▶ [Task prompt] Search the data for the string "Virtuelle" and extract every line where it appears.

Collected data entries
--*--

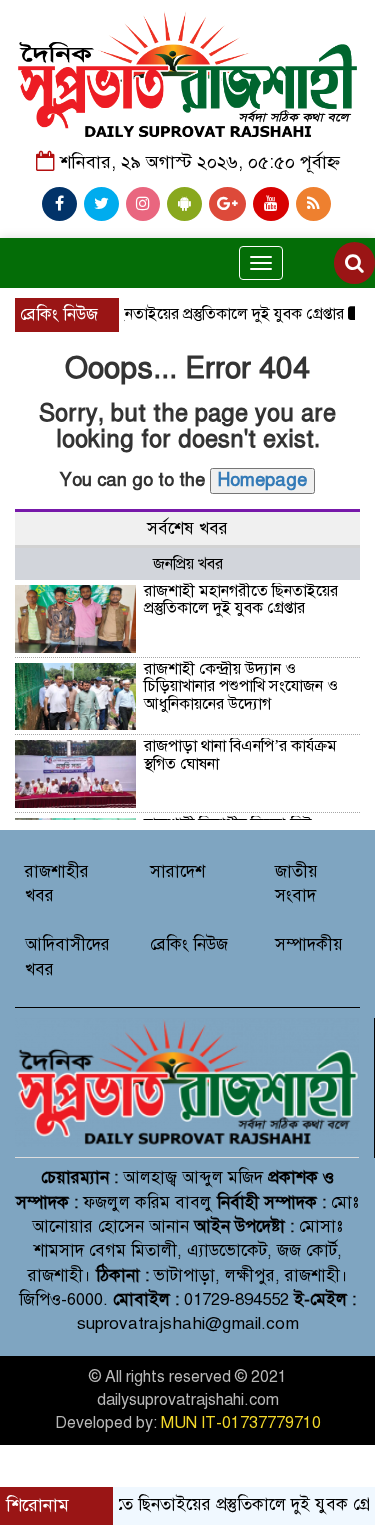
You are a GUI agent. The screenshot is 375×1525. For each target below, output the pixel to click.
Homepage (262, 480)
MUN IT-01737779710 (241, 1423)
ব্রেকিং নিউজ (189, 944)
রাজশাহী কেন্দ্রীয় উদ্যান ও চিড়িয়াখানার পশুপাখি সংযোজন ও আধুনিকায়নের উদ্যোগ (241, 686)
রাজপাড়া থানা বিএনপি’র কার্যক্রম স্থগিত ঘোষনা (240, 755)
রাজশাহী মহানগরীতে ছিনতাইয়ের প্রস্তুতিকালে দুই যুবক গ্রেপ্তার (241, 600)
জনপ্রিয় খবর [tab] (188, 564)
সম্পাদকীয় (309, 944)
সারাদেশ (177, 871)
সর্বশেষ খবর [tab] (187, 528)
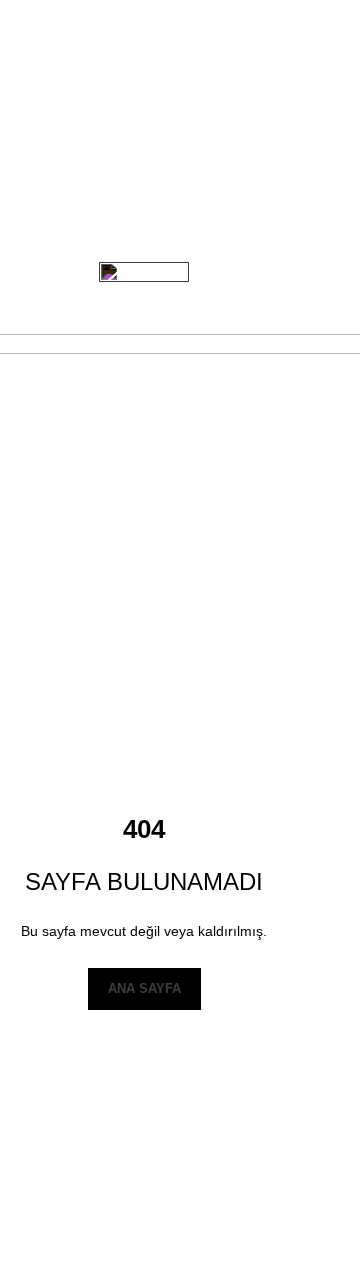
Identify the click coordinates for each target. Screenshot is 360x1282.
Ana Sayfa (144, 988)
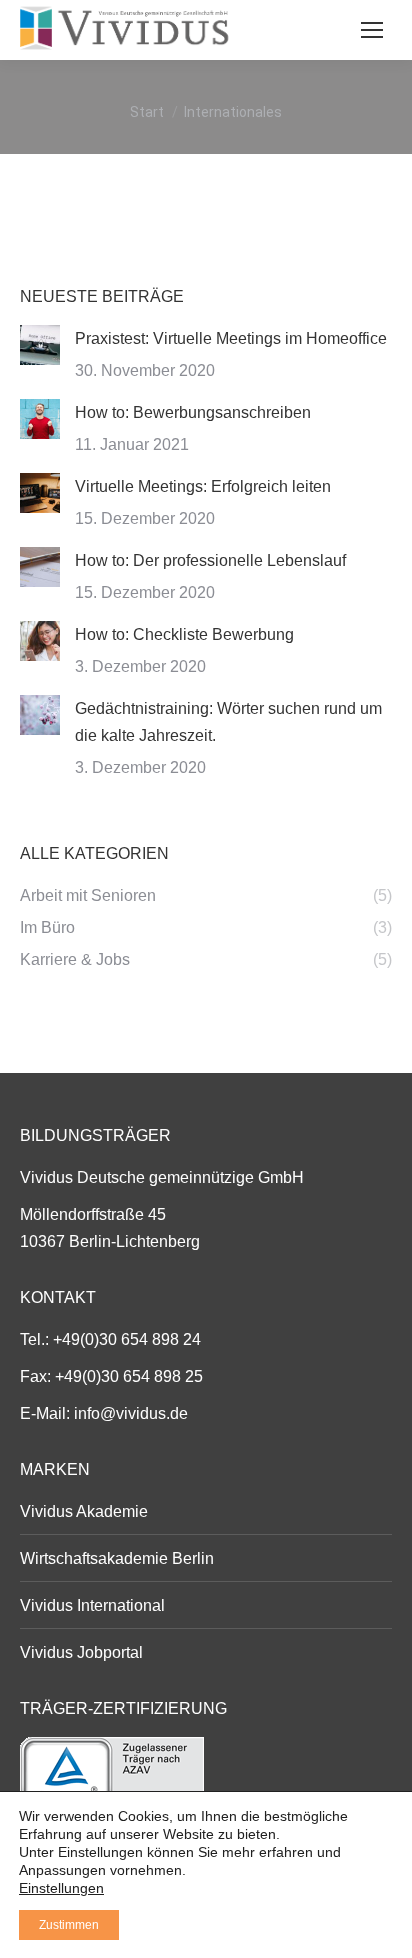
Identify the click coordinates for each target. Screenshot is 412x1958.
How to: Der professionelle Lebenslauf (210, 560)
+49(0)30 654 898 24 (127, 1339)
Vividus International (92, 1605)
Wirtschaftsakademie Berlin (117, 1558)
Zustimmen (69, 1925)
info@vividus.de (131, 1413)
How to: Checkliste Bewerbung (184, 634)
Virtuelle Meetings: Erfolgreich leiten (203, 486)
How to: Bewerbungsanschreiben (193, 412)
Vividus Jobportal (81, 1652)
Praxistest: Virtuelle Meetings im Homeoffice (231, 338)
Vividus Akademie (84, 1511)
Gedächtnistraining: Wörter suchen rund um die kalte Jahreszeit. (228, 722)
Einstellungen (61, 1888)
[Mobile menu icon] (372, 30)
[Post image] (40, 345)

--*--

▶ [Task output]
Virtuelle Meetings: Erfolgreich leiten (203, 486)
Praxistest: Virtuelle Meetings im Homeoffice (231, 338)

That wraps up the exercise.